Iniciado en Occidente, es una oración
típicamente meditativa y se corresponde
de algún modo con la «oración del
corazón», u «oración de Jesús», surgida
sobre el humus del Oriente
cristiano.
Oración por la
paz y por la familia
6. Algunas
circunstancias históricas ayudan a dar
un nuevo impulso a la propagación del
Rosario. Ante todo, la urgencia de
implorar de Dios el don de la paz.
El Rosario ha sido propuesto muchas
veces por mis Predecesores y por mí
mismo como oración por la paz. Al
inicio de un milenio que se ha abierto
con las horrorosas escenas del atentado
del 11 de septiembre de 2001 y que ve
cada día en muchas partes del mundo
nuevos episodios de sangre y violencia,
promover el Rosario significa sumirse en
la contemplación del misterio de Aquél
que «es nuestra paz: el que de los dos
pueblos hizo uno, derribando el muro que
los separaba, la enemistad» (Ef
2, 14). No se puede, pues, recitar el
Rosario sin sentirse implicados en un
compromiso concreto de servir a la paz,
con una particular atención a la tierra
de Jesús, aún ahora tan atormentada y
tan querida por el corazón cristiano.

▶ [INFORMACIÓN PROPORCIONADA]

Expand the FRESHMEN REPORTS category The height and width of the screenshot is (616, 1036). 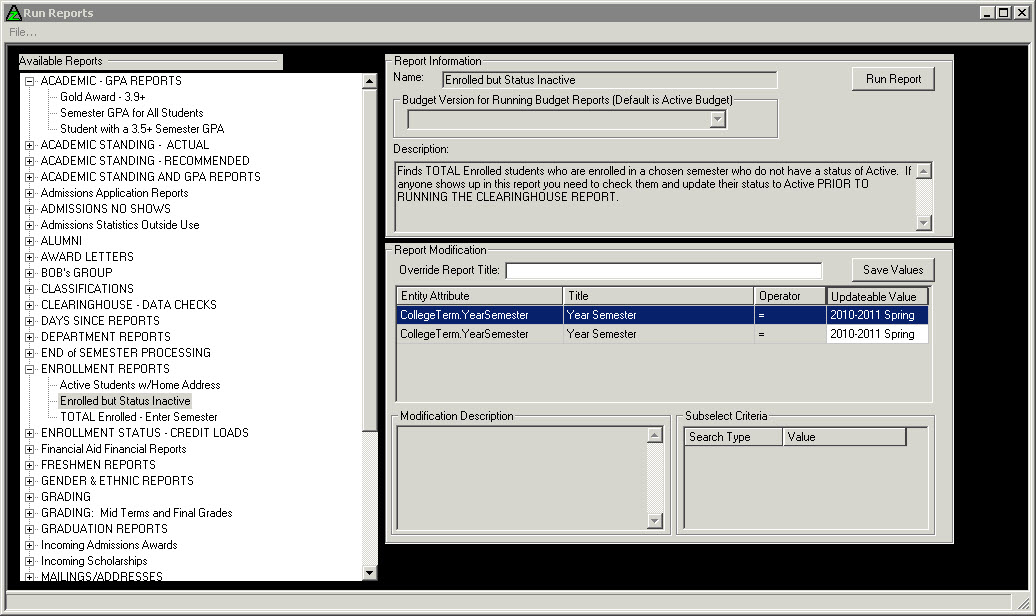(30, 465)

▶ [EJERCICIOS PROPUESTOS]
#1 Según la selección, ¿con qué acontecimiento se abrió el milenio?
#2 En la selección, reproduce el pasaje que va de "Iniciado en Occidente, es" a "don de la paz." y cambia "impulso" por "empuje".

▶ [RESPUESTAS FINALES]
#1 Con las horrorosas escenas del atentado del 11 de septiembre de 2001.

#2
Iniciado en Occidente, es una oración
típicamente meditativa y se corresponde
de algún modo con la «oración del
corazón», u «oración de Jesús», surgida
sobre el humus del Oriente
cristiano.
Oración por la
paz y por la familia
6. Algunas
circunstancias históricas ayudan a dar
un nuevo empuje a la propagación del
Rosario. Ante todo, la urgencia de
implorar de Dios el don de la paz.